My father is a construction worker, a craft that many would categorized as “unskilled,” but they would change their minds once they shook his hands. Through the endless years of toil from handling nails and paint, his hand’s crevices are as deep as the chasm of the Grand Canyon. These are hands that can endure the endless hours of cuts and bruises from sanding down the wood to unclogging the drains. I was his “apprentice” and accompanied him to extravagant houses with rooms designated for playrooms just for dogs. My father would take me along to his job while my twin sister went along with my mom to her job as a seamstress. I would spend most of my time curled up on the floor. As a first generation child to be born in America and to go to college, my only job was to perfect my craft in education. I was also not willing to lose the softness in my hands.

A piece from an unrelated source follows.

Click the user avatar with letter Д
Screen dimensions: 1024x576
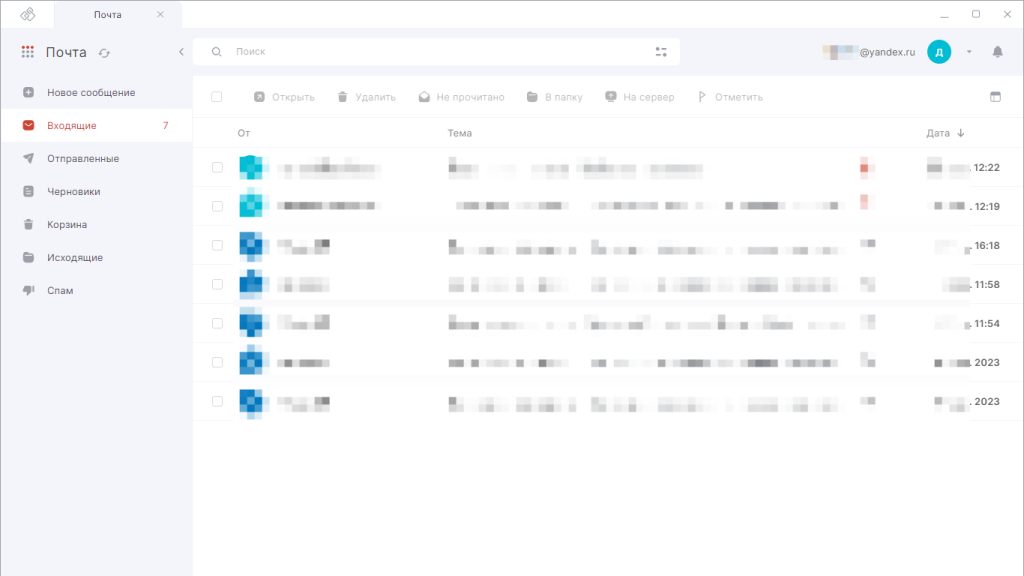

One day, I was sitting in the backseat rubbing lotion in my hands when my body jerked forward, but the tight seatbelt pulled me back in place. My father was parking his friend’s car into a narrow space and knocked over the ticket meter until it was bowed over like an actor receiving applause. His friend told him to drive away, but he took out his tools: a cement bucket and smoothing paddle. This machine is responsible for a service, and my father understood that he had disrupted its ability to carry its function. He kneeled to the ground. I watched from the sideline as his hands were covered in the grey, mushy substance. As he spattered on the cement to reposition the meter, I watched Times Square. Awestruck tourists stopped and took pictures, while men in suits sped by only to shake their heads with looks of pity and disdain. I was embarrassed, but in that moment I could not retreat to my usual routine of sleeping while he worked. I knew that my parents had sacrificed their comfortable lives in Macau for my family. I thought that I could just repay them with my dedication to my learning, but seeing my sweating father kneeling in front of everyone to examine him as if he was the latest zoo exhibition made me realize that my parents have long given up their ego for the sake of protecting their dreams for me. I was now mature enough to join them in that pursuit and neither embarrassment nor ego would be my main priorities. I wanted my father to know that I deeply admired him for literally building the possibilities for his family with his own hands. I submerged my own hands into the cement: I felt the mixture seep underneath my fingernails and grow heavy over my knuckles. We fixed the meter in silence amidst the pictures, whispers and looks because in that moment we were responsible for fixing what was broken. In their minds we would be remembered as the family who worked on the sidewalk, but that was the moment when construction became my prideful craft. I reinforced the ticket meter’s foundation and reconnected it to the buzzing cement sidewalk of 42nd Street. My father used his strength and screwdriver to unbend the ticket meter to make it stand tall and proud.
I have become my father’s true apprentice by learning his craft filled with commitment, diligence and endurance. I can fix many things now for my friends and for myself; construction has become my hobby along with swimming and fishing. After each lesson, from fixing the faucet to patching up holes in the wall, my hands resemble more and more those of my father’s. However I know my hands are never going to get as dry and cracked as his. There is always something to fix in the world, but I am focused on social problems. I want to study political science and create the policies to ensure that issues are addressed with the same kind of commitment and integrity that my father demonstrated to me every day. My father’s craft is built upon his passion for using his creativity and knowledge to find long lasting solutions to work, but my craft will be built upon my passion for communicating with people to find long lasting solutions to world issues. I will always be perfecting father’s my craft of commitment to my beliefs and integrity.